_Material for this task_
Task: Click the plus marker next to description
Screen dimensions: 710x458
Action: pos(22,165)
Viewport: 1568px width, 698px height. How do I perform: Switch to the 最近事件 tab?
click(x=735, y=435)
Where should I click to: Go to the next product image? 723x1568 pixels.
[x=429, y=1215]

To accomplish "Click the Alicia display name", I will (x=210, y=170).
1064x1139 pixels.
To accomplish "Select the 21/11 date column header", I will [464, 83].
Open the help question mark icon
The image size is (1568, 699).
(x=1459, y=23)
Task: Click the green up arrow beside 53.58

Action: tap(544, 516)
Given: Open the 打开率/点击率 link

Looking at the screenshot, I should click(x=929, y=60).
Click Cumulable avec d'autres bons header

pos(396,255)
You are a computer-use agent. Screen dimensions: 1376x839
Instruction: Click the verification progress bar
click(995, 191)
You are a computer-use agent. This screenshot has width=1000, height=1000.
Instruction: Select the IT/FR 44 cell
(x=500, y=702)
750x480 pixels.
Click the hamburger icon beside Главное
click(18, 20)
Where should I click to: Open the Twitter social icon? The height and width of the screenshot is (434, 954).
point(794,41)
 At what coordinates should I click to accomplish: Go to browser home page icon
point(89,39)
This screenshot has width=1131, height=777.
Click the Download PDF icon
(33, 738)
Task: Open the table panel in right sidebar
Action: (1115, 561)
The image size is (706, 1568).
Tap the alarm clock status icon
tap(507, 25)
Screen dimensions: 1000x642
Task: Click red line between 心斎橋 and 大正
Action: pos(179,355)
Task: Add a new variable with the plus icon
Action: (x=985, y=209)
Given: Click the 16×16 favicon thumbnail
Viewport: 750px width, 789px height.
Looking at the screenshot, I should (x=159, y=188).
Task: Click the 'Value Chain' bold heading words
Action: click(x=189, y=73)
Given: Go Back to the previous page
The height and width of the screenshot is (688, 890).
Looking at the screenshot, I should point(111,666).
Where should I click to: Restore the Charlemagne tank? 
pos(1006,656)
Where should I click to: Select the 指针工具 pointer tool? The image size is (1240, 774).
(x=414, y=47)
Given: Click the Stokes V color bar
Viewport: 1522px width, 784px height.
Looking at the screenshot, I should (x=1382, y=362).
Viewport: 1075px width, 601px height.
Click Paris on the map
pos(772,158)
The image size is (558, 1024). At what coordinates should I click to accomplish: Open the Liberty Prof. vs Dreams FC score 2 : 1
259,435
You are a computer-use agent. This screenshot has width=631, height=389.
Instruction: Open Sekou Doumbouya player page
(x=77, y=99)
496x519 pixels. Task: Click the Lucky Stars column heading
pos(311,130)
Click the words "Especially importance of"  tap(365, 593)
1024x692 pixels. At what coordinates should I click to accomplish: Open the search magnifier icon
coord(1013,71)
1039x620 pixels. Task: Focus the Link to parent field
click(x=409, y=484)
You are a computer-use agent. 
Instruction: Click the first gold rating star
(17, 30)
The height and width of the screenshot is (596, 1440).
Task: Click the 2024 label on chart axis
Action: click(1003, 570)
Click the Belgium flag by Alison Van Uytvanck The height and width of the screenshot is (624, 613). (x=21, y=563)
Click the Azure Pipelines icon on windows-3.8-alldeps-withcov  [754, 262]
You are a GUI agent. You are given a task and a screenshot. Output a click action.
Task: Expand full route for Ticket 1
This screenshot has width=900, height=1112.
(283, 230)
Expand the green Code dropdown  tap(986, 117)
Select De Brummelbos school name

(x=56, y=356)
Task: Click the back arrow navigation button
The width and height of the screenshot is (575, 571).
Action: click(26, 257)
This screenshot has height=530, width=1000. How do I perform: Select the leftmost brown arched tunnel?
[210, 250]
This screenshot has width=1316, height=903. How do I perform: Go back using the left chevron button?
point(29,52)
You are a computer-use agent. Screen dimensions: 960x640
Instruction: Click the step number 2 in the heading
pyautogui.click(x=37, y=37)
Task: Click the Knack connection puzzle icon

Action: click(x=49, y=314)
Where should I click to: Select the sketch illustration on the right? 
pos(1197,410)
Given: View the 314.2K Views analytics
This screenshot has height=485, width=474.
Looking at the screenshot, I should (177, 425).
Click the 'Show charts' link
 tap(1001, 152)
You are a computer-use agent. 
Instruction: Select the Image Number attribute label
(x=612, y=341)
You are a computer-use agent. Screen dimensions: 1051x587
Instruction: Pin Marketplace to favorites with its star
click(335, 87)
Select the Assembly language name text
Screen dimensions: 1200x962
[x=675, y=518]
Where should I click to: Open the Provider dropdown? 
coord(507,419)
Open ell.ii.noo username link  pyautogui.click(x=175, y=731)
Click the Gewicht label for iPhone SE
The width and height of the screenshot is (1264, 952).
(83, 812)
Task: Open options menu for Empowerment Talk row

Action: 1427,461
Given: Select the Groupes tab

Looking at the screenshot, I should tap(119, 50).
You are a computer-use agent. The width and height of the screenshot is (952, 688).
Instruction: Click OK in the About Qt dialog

_How to complete this task_
Line by line, please copy the listing exactly.

_Answer below_
Task: Click the plus marker next to description
Screen dimensions: 710x458
Action: pos(22,165)
Viewport: 1568px width, 698px height. How do I perform: Switch to the 最近事件 tab?
click(x=735, y=435)
Where should I click to: Go to the next product image? 723x1568 pixels.
[x=429, y=1215]

To accomplish "Click the Alicia display name", I will (x=210, y=170).
1064x1139 pixels.
To accomplish "Select the 21/11 date column header", I will [464, 83].
Open the help question mark icon
The image size is (1568, 699).
(x=1459, y=23)
Task: Click the green up arrow beside 53.58

Action: tap(544, 516)
Given: Open the 打开率/点击率 link

Looking at the screenshot, I should click(x=929, y=60).
Click Cumulable avec d'autres bons header

pos(396,255)
You are a computer-use agent. Screen dimensions: 1376x839
Instruction: Click the verification progress bar
click(995, 191)
You are a computer-use agent. This screenshot has width=1000, height=1000.
Instruction: Select the IT/FR 44 cell
(x=500, y=702)
750x480 pixels.
Click the hamburger icon beside Главное
click(18, 20)
Where should I click to: Open the Twitter social icon? The height and width of the screenshot is (434, 954).
point(794,41)
 At what coordinates should I click to accomplish: Go to browser home page icon
point(89,39)
This screenshot has width=1131, height=777.
Click the Download PDF icon
(33, 738)
Task: Open the table panel in right sidebar
Action: (1115, 561)
The image size is (706, 1568).
Tap the alarm clock status icon
tap(507, 25)
Screen dimensions: 1000x642
Task: Click red line between 心斎橋 and 大正
Action: pos(179,355)
Task: Add a new variable with the plus icon
Action: (x=985, y=209)
Given: Click the 16×16 favicon thumbnail
Viewport: 750px width, 789px height.
Looking at the screenshot, I should (x=159, y=188).
Task: Click the 'Value Chain' bold heading words
Action: click(x=189, y=73)
Given: Go Back to the previous page
The height and width of the screenshot is (688, 890).
Looking at the screenshot, I should point(111,666).
Where should I click to: Restore the Charlemagne tank? 
pos(1006,656)
Where should I click to: Select the 指针工具 pointer tool? The image size is (1240, 774).
(x=414, y=47)
Given: Click the Stokes V color bar
Viewport: 1522px width, 784px height.
Looking at the screenshot, I should (x=1382, y=362).
Viewport: 1075px width, 601px height.
Click Paris on the map
pos(772,158)
The image size is (558, 1024). At what coordinates should I click to accomplish: Open the Liberty Prof. vs Dreams FC score 2 : 1
259,435
You are a computer-use agent. This screenshot has width=631, height=389.
Instruction: Open Sekou Doumbouya player page
(x=77, y=99)
496x519 pixels. Task: Click the Lucky Stars column heading
pos(311,130)
Click the words "Especially importance of"  tap(365, 593)
1024x692 pixels. At what coordinates should I click to accomplish: Open the search magnifier icon
coord(1013,71)
1039x620 pixels. Task: Focus the Link to parent field
click(x=409, y=484)
You are a computer-use agent. 
Instruction: Click the first gold rating star
(17, 30)
The height and width of the screenshot is (596, 1440).
Task: Click the 2024 label on chart axis
Action: click(1003, 570)
Click the Belgium flag by Alison Van Uytvanck The height and width of the screenshot is (624, 613). (x=21, y=563)
Click the Azure Pipelines icon on windows-3.8-alldeps-withcov  [754, 262]
You are a GUI agent. You are given a task and a screenshot. Output a click action.
Task: Expand full route for Ticket 1
This screenshot has width=900, height=1112.
(283, 230)
Expand the green Code dropdown  tap(986, 117)
Select De Brummelbos school name

(x=56, y=356)
Task: Click the back arrow navigation button
The width and height of the screenshot is (575, 571).
Action: click(26, 257)
This screenshot has height=530, width=1000. How do I perform: Select the leftmost brown arched tunnel?
[210, 250]
This screenshot has width=1316, height=903. How do I perform: Go back using the left chevron button?
point(29,52)
You are a computer-use agent. Screen dimensions: 960x640
Instruction: Click the step number 2 in the heading
pyautogui.click(x=37, y=37)
Task: Click the Knack connection puzzle icon

Action: click(x=49, y=314)
Where should I click to: Select the sketch illustration on the right? 
pos(1197,410)
Given: View the 314.2K Views analytics
This screenshot has height=485, width=474.
Looking at the screenshot, I should (177, 425).
Click the 'Show charts' link
 tap(1001, 152)
You are a computer-use agent. 
Instruction: Select the Image Number attribute label
(x=612, y=341)
You are a computer-use agent. Screen dimensions: 1051x587
Instruction: Pin Marketplace to favorites with its star
click(335, 87)
Select the Assembly language name text
Screen dimensions: 1200x962
[x=675, y=518]
Where should I click to: Open the Provider dropdown? 
coord(507,419)
Open ell.ii.noo username link  pyautogui.click(x=175, y=731)
Click the Gewicht label for iPhone SE
The width and height of the screenshot is (1264, 952).
(83, 812)
Task: Open options menu for Empowerment Talk row

Action: 1427,461
Given: Select the Groupes tab

Looking at the screenshot, I should tap(119, 50).
You are a computer-use agent. The width and height of the screenshot is (952, 688).
Instruction: Click OK in the About Qt dialog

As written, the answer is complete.